"Yes ... he has frightened me all these years. At
first I used to think that he didn't mean it. I was a bright, merry sort of
a girl then--careless and knowing nothing about the world. And then I began
to see--that he liked it--that it gave him pleasure to have something there
that he could hurt. And then I began to be frightened. It was very lonely
here for a girl who had had a gay time, and he usen't to like my going to
Truro--and at last he even stopped my seeing people in Treliss. And then I
began to be really frightened--and used to wake in the night and see him
standing by the door watching me. Then I thought that when you were born
that would draw us together, but it didn't, and I was always ill after
that. He would do things--Oh!" her hand pressed her mouth. "Peter, dear,
you mustn't think about it, only when I am dead I don't want you to think
that I was quite a fool--if they tell you so.
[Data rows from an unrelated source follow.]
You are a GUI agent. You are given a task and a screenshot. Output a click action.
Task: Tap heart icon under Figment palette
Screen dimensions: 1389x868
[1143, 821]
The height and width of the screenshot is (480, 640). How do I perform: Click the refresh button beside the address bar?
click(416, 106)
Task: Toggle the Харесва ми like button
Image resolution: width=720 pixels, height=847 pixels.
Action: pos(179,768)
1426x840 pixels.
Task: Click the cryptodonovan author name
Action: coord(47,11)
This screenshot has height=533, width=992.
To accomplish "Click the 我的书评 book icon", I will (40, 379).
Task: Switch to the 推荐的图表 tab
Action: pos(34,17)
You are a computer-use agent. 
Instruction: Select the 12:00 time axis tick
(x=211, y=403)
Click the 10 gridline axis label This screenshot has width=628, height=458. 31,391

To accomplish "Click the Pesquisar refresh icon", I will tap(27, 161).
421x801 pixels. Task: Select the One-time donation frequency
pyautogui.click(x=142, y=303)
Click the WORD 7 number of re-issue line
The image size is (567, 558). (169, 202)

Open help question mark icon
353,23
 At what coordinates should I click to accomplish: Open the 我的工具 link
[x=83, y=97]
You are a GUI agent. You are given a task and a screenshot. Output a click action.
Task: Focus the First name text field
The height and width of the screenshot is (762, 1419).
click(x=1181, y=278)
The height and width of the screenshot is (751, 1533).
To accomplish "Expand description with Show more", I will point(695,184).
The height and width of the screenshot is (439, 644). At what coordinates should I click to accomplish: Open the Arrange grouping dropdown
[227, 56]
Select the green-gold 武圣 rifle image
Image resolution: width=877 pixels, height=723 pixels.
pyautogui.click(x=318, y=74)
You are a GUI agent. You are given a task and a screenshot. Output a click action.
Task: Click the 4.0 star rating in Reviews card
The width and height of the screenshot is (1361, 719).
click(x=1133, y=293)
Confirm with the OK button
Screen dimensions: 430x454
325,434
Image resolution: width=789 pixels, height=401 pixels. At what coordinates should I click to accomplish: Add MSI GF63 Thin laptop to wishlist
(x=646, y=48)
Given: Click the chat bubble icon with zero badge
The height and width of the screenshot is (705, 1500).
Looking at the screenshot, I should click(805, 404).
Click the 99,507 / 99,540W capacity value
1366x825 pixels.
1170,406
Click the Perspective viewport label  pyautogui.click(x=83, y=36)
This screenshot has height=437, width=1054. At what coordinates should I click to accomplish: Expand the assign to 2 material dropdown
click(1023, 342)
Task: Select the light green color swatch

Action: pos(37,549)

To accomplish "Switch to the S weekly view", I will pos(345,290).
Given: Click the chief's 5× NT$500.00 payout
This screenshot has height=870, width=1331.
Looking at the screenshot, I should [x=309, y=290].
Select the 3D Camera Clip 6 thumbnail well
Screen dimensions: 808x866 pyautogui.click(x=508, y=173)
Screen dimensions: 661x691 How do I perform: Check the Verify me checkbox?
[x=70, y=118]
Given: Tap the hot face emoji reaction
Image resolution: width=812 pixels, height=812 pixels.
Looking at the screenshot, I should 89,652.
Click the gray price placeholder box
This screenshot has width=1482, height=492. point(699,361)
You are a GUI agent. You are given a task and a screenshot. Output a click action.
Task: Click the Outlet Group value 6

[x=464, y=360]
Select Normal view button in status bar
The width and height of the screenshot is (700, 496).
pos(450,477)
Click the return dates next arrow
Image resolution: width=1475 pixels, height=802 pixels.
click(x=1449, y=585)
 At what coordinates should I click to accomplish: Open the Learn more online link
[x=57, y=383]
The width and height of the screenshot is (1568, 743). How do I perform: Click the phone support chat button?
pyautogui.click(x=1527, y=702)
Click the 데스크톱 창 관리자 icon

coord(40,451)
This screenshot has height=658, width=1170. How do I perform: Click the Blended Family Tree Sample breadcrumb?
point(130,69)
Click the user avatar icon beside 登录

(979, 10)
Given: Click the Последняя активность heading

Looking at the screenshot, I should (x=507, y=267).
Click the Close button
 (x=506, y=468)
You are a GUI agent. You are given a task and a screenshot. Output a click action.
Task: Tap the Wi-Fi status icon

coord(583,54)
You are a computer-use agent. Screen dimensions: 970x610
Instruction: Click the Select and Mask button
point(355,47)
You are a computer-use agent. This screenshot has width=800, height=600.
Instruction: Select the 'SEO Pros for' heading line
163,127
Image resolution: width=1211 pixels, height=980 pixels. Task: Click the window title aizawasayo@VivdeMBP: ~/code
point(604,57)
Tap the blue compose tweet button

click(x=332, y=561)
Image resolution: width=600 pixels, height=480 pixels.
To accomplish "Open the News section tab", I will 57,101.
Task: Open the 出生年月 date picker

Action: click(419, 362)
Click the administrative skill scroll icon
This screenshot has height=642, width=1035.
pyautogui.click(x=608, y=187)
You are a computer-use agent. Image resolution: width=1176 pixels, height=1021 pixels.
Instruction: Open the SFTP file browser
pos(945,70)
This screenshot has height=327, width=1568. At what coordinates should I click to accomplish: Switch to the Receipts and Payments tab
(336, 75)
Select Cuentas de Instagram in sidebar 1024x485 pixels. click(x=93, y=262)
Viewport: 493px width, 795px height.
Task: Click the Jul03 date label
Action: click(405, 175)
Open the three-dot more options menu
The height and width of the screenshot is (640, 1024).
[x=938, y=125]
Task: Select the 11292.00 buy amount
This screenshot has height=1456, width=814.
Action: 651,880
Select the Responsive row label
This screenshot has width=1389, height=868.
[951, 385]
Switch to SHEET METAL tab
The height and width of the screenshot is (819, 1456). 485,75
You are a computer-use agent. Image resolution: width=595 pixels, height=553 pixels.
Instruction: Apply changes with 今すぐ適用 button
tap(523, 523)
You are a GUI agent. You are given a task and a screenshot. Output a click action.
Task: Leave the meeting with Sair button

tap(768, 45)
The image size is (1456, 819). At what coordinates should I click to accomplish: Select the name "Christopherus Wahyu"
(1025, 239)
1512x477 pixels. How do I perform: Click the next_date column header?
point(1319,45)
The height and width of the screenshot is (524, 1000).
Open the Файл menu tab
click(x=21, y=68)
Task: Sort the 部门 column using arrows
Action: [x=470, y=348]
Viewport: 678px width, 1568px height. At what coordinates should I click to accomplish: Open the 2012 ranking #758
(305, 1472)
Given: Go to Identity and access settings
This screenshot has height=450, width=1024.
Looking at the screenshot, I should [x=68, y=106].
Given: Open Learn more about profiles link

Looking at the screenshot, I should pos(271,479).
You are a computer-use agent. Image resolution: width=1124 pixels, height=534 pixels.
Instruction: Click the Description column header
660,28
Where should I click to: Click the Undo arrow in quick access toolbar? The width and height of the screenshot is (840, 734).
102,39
I don't want you to think
it was all his fault either because it wasn't--I was silly and didn't
understand sometimes ... but it's killed me, that dreadful waiting for
him to do something, I never knew what it would be, and sometimes it
was nothing ... but I knew that he liked to hurt ... and it was the
expectation."
In that white room, now flaming with the fires of the setting sun, Peter
caught his mother to his breast and held her there and her white hands
clutched his knees.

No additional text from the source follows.